Au Burkina Faso et en Afrique de façon générale, la série qui est un ensemble d’épisodes ou comme vous voulez de feuilletons est encore nouveau. Ce n’est que dans les années 2000 avec vis-à-vis que la série est apparue au pays des hommes intègres. Nouvelle donc, il faut lui trouver un modèle de fonctionnement surtout de financement pour permettre aux producteurs et réalisateurs de pouvoir satisfaire les cinéphiles. C’est pour répondre à cet objectif qu’une table ronde a été organisée à Ouagadougou précisément à l’Institut français dans le cadre de la première édition du festival Série-séries autour du thème  » financement des séries africaines ».

Autour de  la table ronde dressée à la salle de projection de l’Institut français de Ouagadougou, on avait entre autres, les producteurs et réalisateurs burkinabè  Adama Rouamba et Omar Dagnon, le directeur général de Génération film Ousmane Boundaoné, le directeur général de A+ Damiano Malchiodi, le distributeur de séries Modot Alain de Diffa. En face on avait des réalisateurs, des producteurs et des acteurs de cinéma. Comment trouver des financements pour réaliser 1 2 3 …. 50 épisodes voire 2 3 ou 4 saisons sans interruption? quels sont les différents fonds de financement de séries existants? Que faire pour emmener les politiques à investir plus dans le cinéma et dans  la culture en général. Voici les problématiques qui étaient soumises à débat.

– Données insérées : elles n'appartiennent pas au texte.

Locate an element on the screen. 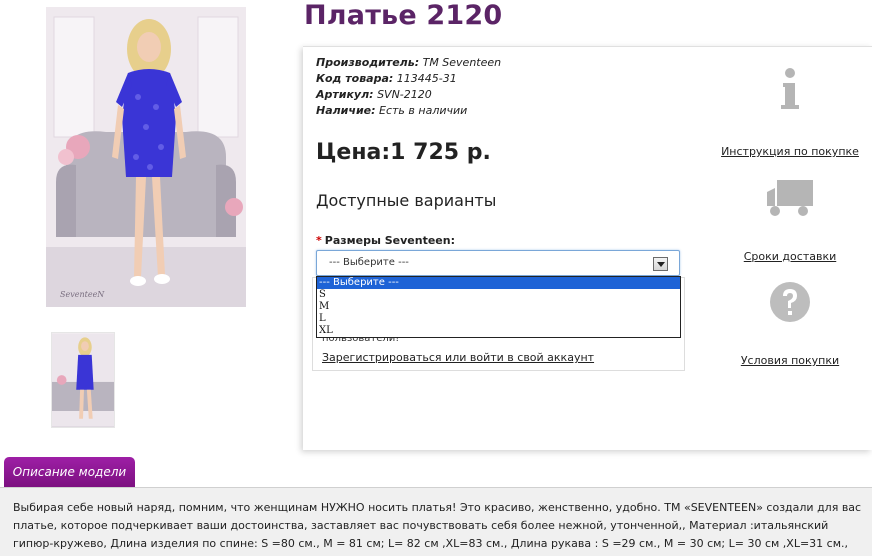  photo-watermark: SeventeeN is located at coordinates (82, 294).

Les discussions ont été ouvertes par Ousmane Boundaoné qui explique aux festivaliers que le modèle de financement des séries trouvé au Burkina et dans la sous-région ouest-africaine est la création du fonds Jeunes création francophone. Ce fonds qui a été constitué par plusieurs partenaires et contributeurs avec en chef de file le Centre national de la cinématographie de l’image animée en France est doté de 500 000 euros. Avec cette somme, le fonds intervient à 3 niveaux selon le directeur général de Génération film. « Le fonds accompagne les porteurs de projets à travers un mécanisme d’aide au développement. C’est un mécanisme qui leur permet de bénéficier d’accompagnement en résidence d’écriture ou de bourses de formation. Le 2e volet est l’aide à la production. Dans ce cas les porteurs de projets bénéficient de financement pouvant aller jusqu’à 80 000 euros. Le dernier volet concerne l’aide à la post production où les porteurs de projets peuvent bénéficier  de l’appui de  spécialistes ou de studios de post production basés au Canada ou en France ».

les débats ont permis aux festivaliers de se faire une idée des différents modèles de financement qui existent en matière de séries

En plus du fonds Jeunes création francophone, Ousmane Boundaoné a fait cas de Ouaga Film Lab qui est une plateforme de développement de co-production. « Ouaga Film Lab intervient dans le renforcement des capacités du binôme réalisateur- producteur. Il permet à ces binômes de bénéficier de formations, de coaching et aussi leur permet de pitcher leurs projets devant des investisseurs, des producteurs, des coproducteurs et des responsables d’organismes de financement » a expliqué Ousmane Boundaoné qui ajoute que Ouaga Films Lab a permis au Burkinabè Moustapha Sawadogode Faso producteur de bénéficier d’une année de formation au sein du plus grand réseau de producteurs européens.  A l’issue de son intervention les autres invités ont, tour à tour, pris la parole qui, pour donner des pistes de recherche de  financements, qui pour inviter les producteurs et réalisateurs africains à la solidarité, à l’union et à l’entente.